Idlib – North-Press Agency
The displaced people of the village of Umm Nir, in Shahshabo Mountain, in the northwestern Hama countryside had established a camp as a result of the intensified aerial and ground bombardment by the Syrian government on their village, which caused the destruction of houses, properties, and infrastructure of the village.
The displaced villagers gathered in one place after dispersing in different areas of northern Idlib governorate as they confirmed that many of them had health issues, in particular, caused by snakebites and scorpions’ stings.
Abdul Moneim Al-Muhammad, the head of the IDP camp told North-Press that the recent military pressure by the Syrian government forces pushed them to leave their villages and towns and rent a piece of agricultural land in the town of Kafr Nasih, near the city of Idlib, for $ 400″.
Umm Nir camp suffers the lack of logistic equipment, which drives most of its residing families to live together in a limited number of tents.
The camp manager explained that the residents of the camp needed “many basic equipment such as drinking water, carpets for the camp before winter time besides providing the camp with water cycles,” pointing to the need to “solve the problem of having three to four families together in one tent, in addition, some of them used worn blankets to make their tents.”
He continued talking on the health problems that are prevalent in the camp, where some people suffer chronic and incurable diseases that need constant medical and health care, Muhammad said, “We have cases of health impairment as heart obstruction and neurological diseases in addition to deafness cases and some children who need continuous medical care”.
While Naji Al-Muhammad, a resident of the camp, spoke about the poor and deteriorating situation inside the camp and the weakness of the services provided, as he explained: “I live in a tent that includes four families of my relatives, where we sewed a number of worn blankets and bought others at low prices”.
Naji added: “We moved some of the equipment that we used to put on the surroundings of our houses such an iron fence to put it on the outer edge of the tent, and we borrowed the iron poles, that are used inside the tent, from one of my friends in Jabal al-Zawiya in order to shelter us from the heat of summer”.
He continued Sorrowfully: “But I gave the iron poles back to my friend who lent them to me after his house was targeted by an airstrike and his escape towards northern of Syria where he built a tent for his family there”, Naji stressed that “the ongoing military campaign puts them in front of more obstacles”.
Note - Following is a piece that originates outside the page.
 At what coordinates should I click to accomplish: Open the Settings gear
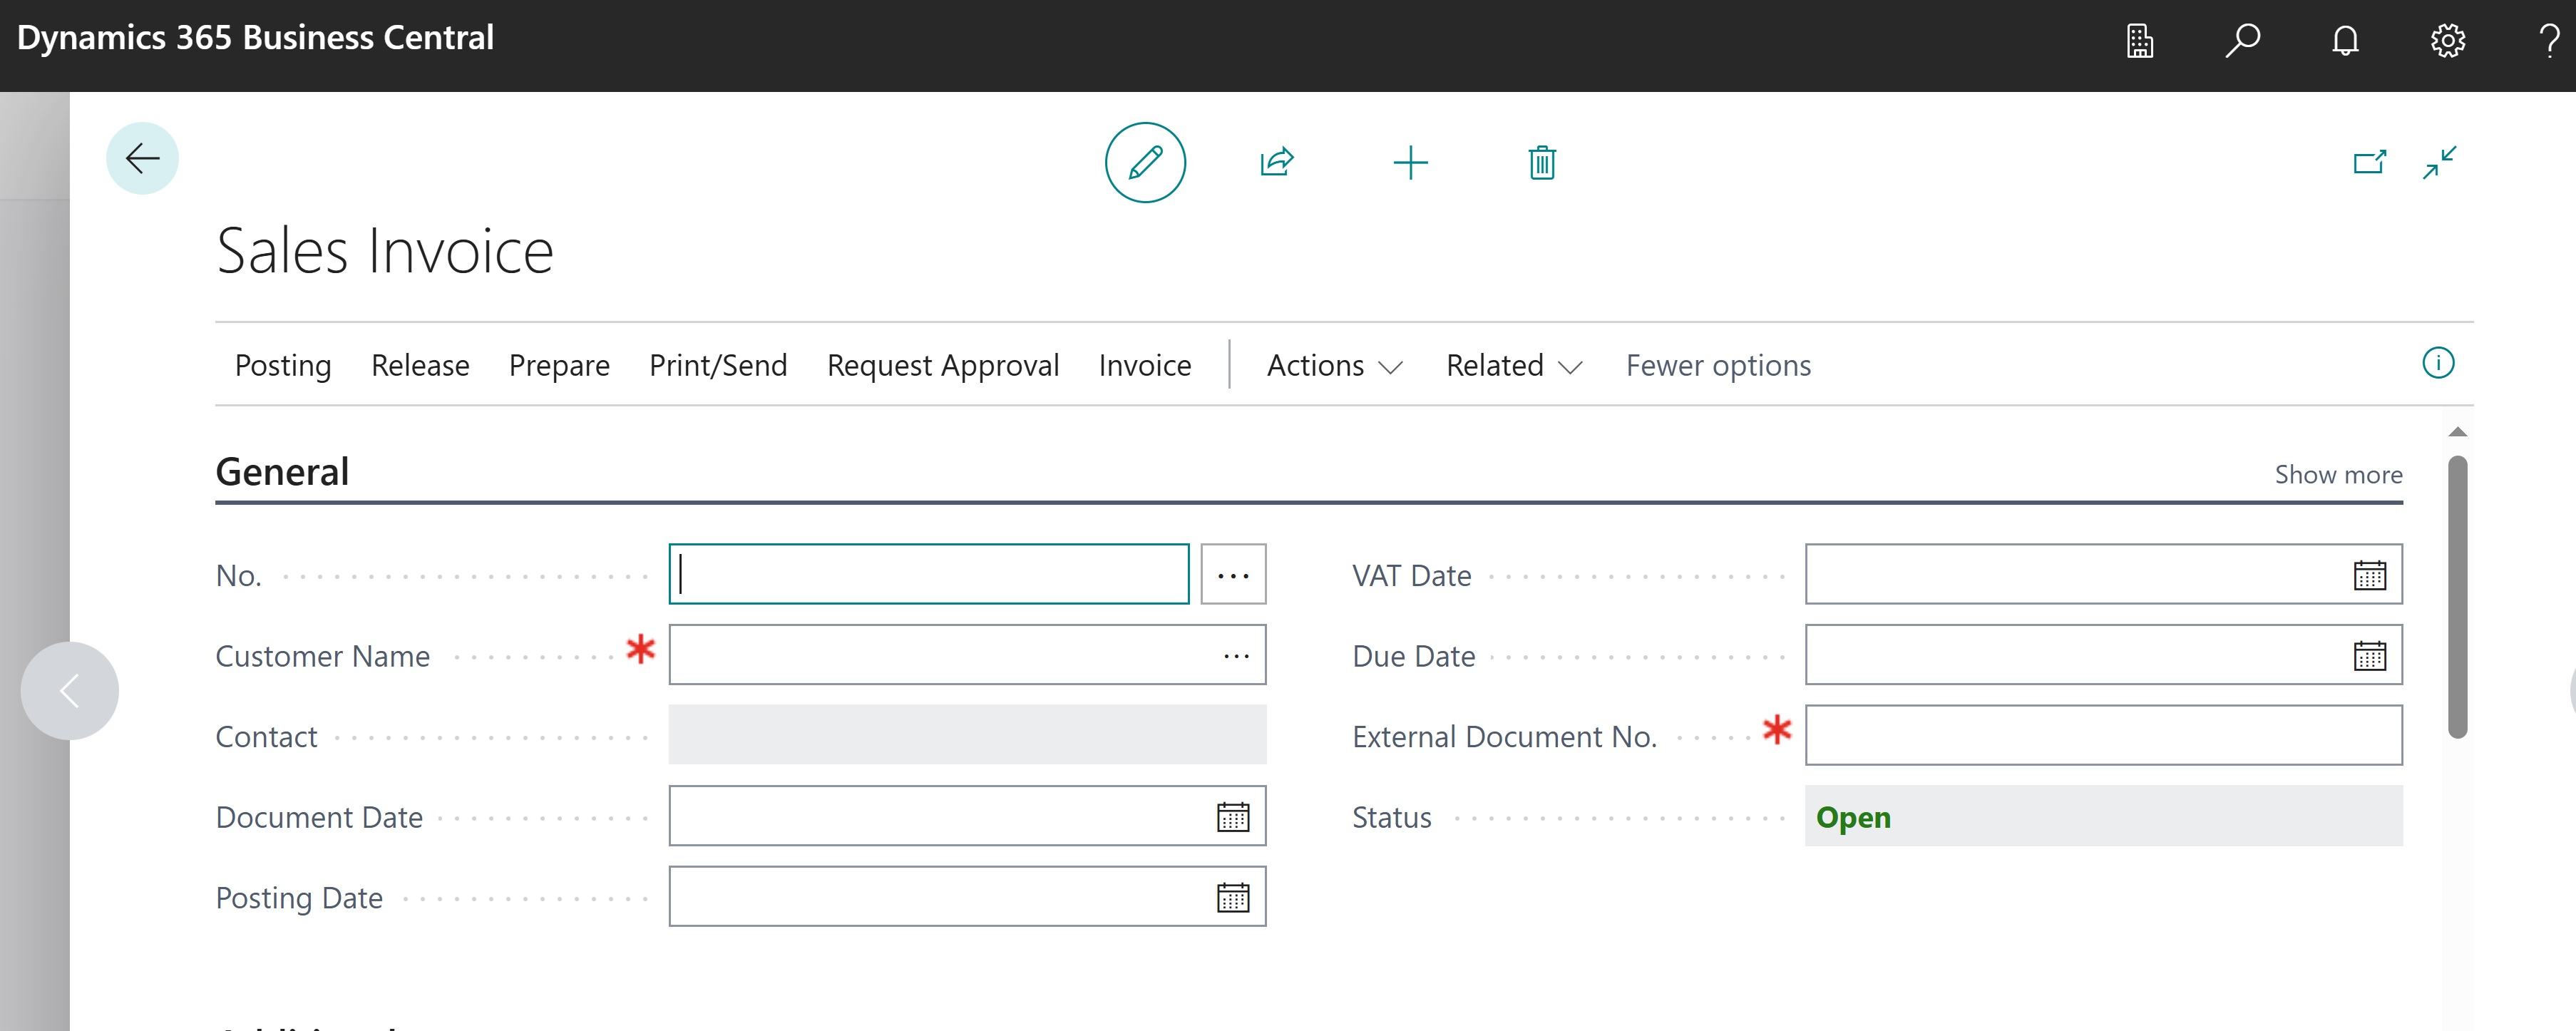coord(2448,40)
He also pointed to the worsening humanitarian situation in the absence of work on one hand, and the great financial pressure on the other hand, by saying: “I support my sister’s family, as she lost her husband in an airstrike, she lives with me now in the same tent”.
Residents of the camp agreed with what the camp manager and another resident had talked about, yet it was so little compared to people’s suffering, who were speechless and unable to describe their suffering, especially in the absence of the most necessary services.